Jane, who consults her Theocritus oftener in Sicily than her Baedeker—for she says she finds that Theocritus has on the whole a better literary style—is the one who suggests this idyllic alternative.
“Just listen to him!” she cries. “This would be travel really worth while recording. He is telling of just such a journey, and of the pause at one of the hill farms:
“‘So I, and Eucritus, and the fair Amyntichus, turned aside into the house of Phrasidamus, and lay down with delight in beds of sweet tamarisk and fresh cuttings from the vines, strewed on the ground. Many poplars and elm trees were waving over our heads, and not far off the running of the sacred water from the cave of the nymphs warbled to us; in the shimmering grass the sunburnt grasshoppers were busy with their talk, and from afar the owl cried softly out of the tangled thorns of the blackberry. The larks were singing and the hedge birds, and the turtle dove moaned; the bees flew round and round the fountains, murmuring softly. The scent of late summer and the fall of the year was everywhere; the pears fell from the trees at our feet, and apples in number rolled down at our sides, and the young plum trees bent to the earth with the weight of their fruit.
“‘The wax, four years old, was loosed from the heads of the wine jars. O! nymphs of Castalia, who dwell on the steeps of Parnassus, tell me, I pray you, was it a draught like this that the aged Chiron placed before Hercules, in the stony cave of Phulus? Was it nectar like this that made that mighty shepherd on Anapus’ shore, Polyphemus, who flung the rocks upon Ulysses’ ships, dance among his sheep-folds? A cup like this ye poured out now upon the altar of Demeter, who presides over the threshing floor. May it be mine once more to dig my big winnowing-fan through her heaps of corn; and may I see her smile upon me, holding poppies and handfuls of corn in her two hands!’”
Instead of being accompanied on their arcadian journey by Eucritus and the fair Amyntichus, they have as companions in the little carriage of the Regie Ferrovia the two dark foreigners from Syracuse, upon whose nationality they have speculated at idle moments. They prove to be Poles. Two gentlemen from Cracow, escaped for a moment from its snows to make a little “giro” in the Sicilian sunshine.
Conversation develops around Ætna—of all places! Peripatetica catches sight of it, as the train rounds a curve, sees it suddenly looming against the sky, a glittering cone of silver swimming upon a base of misty hyacinth-blue. By a gesture she calls everyone’s attention to this new and charming pose of that ever spectacular mountain.

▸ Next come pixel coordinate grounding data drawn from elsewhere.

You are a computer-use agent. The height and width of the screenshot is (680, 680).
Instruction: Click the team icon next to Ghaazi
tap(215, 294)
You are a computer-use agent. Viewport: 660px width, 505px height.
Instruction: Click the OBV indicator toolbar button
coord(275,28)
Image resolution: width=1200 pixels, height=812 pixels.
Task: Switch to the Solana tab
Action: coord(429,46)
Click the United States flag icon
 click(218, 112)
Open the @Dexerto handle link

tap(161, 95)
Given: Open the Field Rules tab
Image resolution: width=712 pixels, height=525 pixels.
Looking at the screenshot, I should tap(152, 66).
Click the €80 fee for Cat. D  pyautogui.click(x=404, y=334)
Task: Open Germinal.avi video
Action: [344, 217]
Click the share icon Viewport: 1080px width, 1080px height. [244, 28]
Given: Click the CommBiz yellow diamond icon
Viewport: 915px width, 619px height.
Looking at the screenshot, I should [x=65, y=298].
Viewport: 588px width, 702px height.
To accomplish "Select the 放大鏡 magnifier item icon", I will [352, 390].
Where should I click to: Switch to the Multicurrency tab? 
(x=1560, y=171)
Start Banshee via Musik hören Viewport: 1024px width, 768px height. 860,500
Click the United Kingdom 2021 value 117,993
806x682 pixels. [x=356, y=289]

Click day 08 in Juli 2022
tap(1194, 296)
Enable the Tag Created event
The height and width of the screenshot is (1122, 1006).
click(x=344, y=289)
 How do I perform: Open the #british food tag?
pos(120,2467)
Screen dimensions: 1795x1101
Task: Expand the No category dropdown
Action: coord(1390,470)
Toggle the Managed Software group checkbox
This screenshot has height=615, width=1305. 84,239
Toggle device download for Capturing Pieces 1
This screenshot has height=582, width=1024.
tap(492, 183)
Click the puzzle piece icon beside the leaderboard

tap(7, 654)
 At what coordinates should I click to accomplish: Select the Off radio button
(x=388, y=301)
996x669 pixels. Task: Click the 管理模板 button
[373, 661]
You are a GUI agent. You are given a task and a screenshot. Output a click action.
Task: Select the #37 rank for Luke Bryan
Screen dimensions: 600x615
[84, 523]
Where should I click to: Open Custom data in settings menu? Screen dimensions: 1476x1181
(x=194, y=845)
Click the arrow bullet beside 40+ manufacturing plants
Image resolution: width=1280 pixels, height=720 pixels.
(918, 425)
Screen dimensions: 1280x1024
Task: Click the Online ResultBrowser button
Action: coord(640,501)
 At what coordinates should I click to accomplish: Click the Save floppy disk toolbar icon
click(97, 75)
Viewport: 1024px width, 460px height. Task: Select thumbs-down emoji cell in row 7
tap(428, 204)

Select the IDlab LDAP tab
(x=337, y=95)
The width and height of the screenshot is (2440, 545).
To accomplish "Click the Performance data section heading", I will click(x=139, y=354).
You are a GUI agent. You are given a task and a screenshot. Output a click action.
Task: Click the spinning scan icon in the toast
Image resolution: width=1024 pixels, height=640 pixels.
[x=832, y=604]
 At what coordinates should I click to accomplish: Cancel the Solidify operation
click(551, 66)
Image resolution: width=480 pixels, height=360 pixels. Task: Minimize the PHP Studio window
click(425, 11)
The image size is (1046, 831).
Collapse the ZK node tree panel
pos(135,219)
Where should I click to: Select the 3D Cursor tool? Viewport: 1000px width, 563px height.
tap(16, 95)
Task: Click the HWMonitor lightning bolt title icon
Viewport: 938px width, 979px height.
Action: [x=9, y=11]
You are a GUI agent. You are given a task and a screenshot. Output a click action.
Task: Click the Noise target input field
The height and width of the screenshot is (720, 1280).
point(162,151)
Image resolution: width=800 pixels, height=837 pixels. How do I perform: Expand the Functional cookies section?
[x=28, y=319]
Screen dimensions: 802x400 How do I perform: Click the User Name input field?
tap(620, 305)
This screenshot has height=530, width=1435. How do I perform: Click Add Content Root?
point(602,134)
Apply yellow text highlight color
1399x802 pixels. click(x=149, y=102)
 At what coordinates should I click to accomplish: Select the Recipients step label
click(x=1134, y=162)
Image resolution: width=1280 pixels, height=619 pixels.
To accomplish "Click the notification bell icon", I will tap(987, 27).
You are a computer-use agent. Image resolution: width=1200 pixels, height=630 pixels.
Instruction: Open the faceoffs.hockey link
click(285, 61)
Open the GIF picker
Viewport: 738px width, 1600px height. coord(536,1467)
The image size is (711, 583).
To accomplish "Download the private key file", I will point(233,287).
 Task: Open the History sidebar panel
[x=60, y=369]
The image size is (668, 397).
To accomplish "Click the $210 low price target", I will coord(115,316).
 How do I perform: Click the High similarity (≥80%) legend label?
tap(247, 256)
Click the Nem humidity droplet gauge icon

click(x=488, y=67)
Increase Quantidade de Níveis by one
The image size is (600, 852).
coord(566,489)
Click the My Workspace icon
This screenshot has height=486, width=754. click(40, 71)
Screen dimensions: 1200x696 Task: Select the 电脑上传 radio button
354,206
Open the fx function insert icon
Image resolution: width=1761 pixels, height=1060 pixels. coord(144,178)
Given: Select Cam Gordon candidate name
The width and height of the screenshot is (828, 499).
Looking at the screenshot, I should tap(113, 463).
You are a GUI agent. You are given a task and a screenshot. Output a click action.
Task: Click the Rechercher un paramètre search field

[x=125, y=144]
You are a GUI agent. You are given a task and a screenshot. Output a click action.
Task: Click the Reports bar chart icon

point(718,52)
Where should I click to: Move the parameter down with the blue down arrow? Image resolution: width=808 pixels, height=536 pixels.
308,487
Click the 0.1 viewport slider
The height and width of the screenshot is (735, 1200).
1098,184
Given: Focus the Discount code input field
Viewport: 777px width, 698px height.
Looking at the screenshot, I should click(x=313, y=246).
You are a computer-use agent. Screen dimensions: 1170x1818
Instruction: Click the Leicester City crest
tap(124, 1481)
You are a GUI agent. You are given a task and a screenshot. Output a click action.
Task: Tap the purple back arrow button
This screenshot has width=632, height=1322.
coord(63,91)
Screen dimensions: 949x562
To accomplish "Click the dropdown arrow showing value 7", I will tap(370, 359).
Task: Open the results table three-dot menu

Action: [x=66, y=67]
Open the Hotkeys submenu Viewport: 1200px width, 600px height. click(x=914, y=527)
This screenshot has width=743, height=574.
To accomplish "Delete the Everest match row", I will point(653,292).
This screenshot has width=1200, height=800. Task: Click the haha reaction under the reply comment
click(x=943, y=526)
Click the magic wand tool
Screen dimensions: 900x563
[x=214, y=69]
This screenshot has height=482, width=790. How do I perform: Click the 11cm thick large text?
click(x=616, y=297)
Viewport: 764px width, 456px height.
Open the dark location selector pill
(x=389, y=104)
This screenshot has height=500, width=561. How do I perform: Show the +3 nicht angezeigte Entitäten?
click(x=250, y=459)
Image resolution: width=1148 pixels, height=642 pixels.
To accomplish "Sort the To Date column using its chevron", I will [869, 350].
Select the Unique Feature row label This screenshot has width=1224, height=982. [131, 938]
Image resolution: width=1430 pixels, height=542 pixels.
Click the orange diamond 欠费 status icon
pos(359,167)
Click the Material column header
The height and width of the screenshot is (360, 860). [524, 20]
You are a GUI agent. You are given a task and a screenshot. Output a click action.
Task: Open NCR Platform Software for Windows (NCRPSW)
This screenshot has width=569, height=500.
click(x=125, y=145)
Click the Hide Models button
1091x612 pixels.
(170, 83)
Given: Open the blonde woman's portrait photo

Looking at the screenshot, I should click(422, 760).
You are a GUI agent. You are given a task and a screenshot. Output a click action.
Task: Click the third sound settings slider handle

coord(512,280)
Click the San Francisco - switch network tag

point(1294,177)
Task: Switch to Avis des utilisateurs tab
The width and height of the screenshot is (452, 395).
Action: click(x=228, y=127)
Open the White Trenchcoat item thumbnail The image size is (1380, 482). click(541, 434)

Jane glances up from her book and signifies a condescending approval, but the sight has a most startling and electrifying effect upon the Poles. They miss, in their enthusiasm, flinging themselves from the carriage window merely by a hair’s breadth, and crying, “Ætna! Ætna!” with passionate satisfaction, not only solemnly clasp hands with one another, but also grasp and shake the limply astonished hands of Jane and Peripatetica. Transpires that the foreigners have been three weeks in Sicily without once having caught a glimpse of the ever present, ever dominant mountain, since, with sulky coquetry, whenever they were within sight it promptly hid in veils of mist, and now they are bound for Cracow, via Palermo, facing uneasily the confession at home of having been to the play and missed seeing the star.
They hang from the window in eager endeavour to cram all lost opportunities into one, and rend the heavens with lamentations when the carriage comes to rest immediately opposite a tiny station whose solid minuteness is sufficient to blot from sight all that distant majesty.
“It is like life,” the taller foreigner wails, sinking back baffled from an attempt to pierce the obdurate masonry with a yearning eye. “One little ugly emotion close by can shut out from one’s sight all the loftiest beauties of existence!”